Haruo Ikeda was born in Tokyo, Japan (1954), receiving his B.S. (1977) and M.S. (1979) in pharmaceutical sciences at Kitasato University. He obtained his Ph.D. (1982) in pharmaceutical sciences from Kitasato University, where he studied biosynthesis of 16-membered macrolide antibiotics produced by Streptomyces spp. with Professor Satoshi Omura. He began studying Streptomyces genetics with Professors Sir David A. Hopwood and Keith F. Chater at the Department of Genetics, John Innes Institute, UK, as a postdoctoral fellow, and then took a faculty position in the School of Pharmaceutical Sciences, Kitasato University (1983–2002), becoming Associate Professor in 1992. Since 2002 he has been a full Professor at Kitasato Institute for Life Sciences and the Graduate School of Infection Control Sciences, Kitasato University. His research interests are in studying the biosynthesis of microbial secondary metabolites using bioinformatics and in engineering and designing the Streptomyces chromosome for the evaluation and optimization of the secondary metabolism.

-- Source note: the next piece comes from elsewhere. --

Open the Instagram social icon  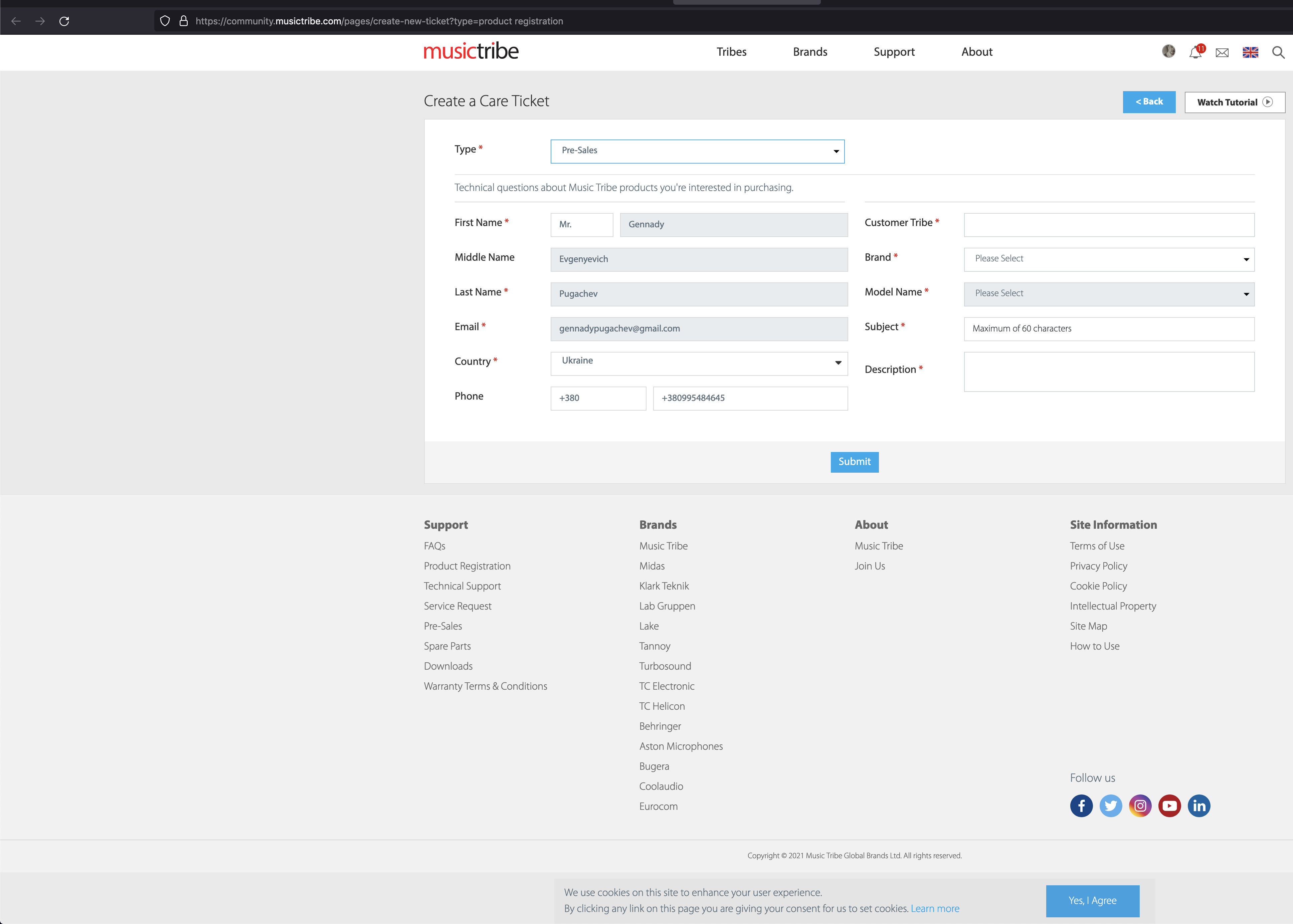[1140, 805]
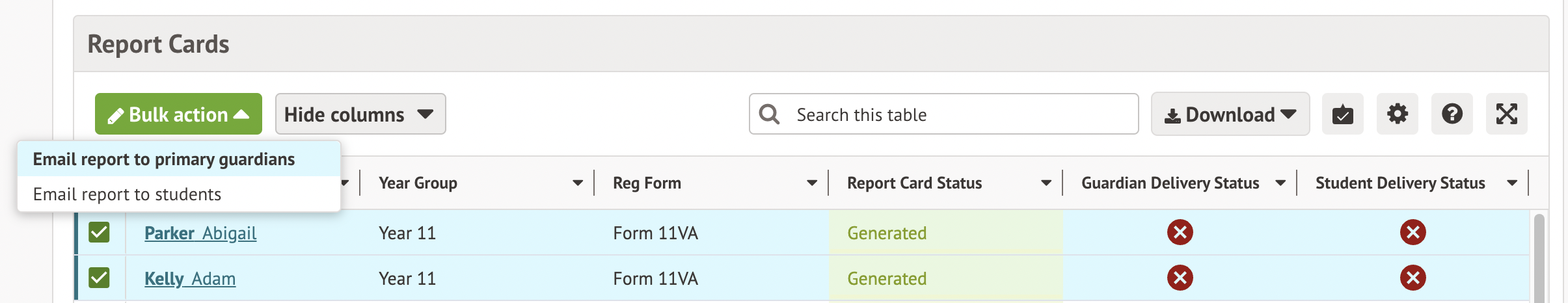Open Parker Abigail's student link

pyautogui.click(x=200, y=233)
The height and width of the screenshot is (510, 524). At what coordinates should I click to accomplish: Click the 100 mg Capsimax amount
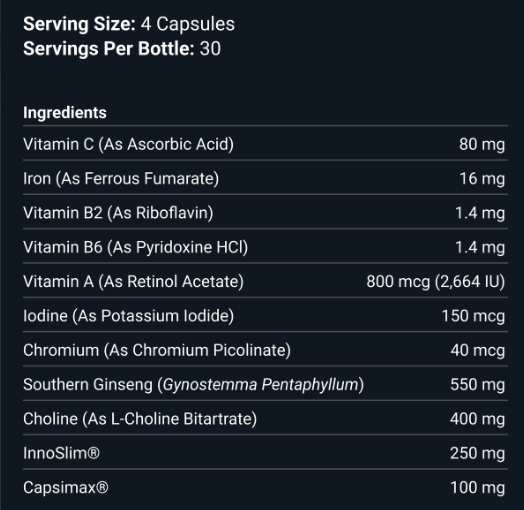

Bradley S. Moore is currently Professor of Oceanography and Pharmaceutical Sciences at the Scripps Institution of Oceanography and the Skaggs School of Pharmacy and Pharmaceutical Sciences at University of California, San Diego. He was first introduced to natural product research as a chemistry undergraduate student at the University of Hawaii, where he explored the chemistry and biosynthesis of cyanobacterial natural products with the late Prof. R. E. Moore. Fascinated by the beauty and complexity of natural product structures, he went on to conduct graduate (Ph.D. 1994 in bioorganic chemistry with Prof. H. G. Floss at the University of Washington) and postdoctoral research (1994–1995 with Prof. J. A. Robinson at the University of Zürich) on the biosynthesis of bacterial natural products. Prior to moving to the University of California at San Diego in 2005, he held academic appointments at the University of Washington (1996–1999) and the University of Arizona (1999–2005). His research interests involve exploring and exploiting marine microbial genomes to discover new biosynthetic enzymes, secondary metabolic pathways, and natural products for drug discovery and development.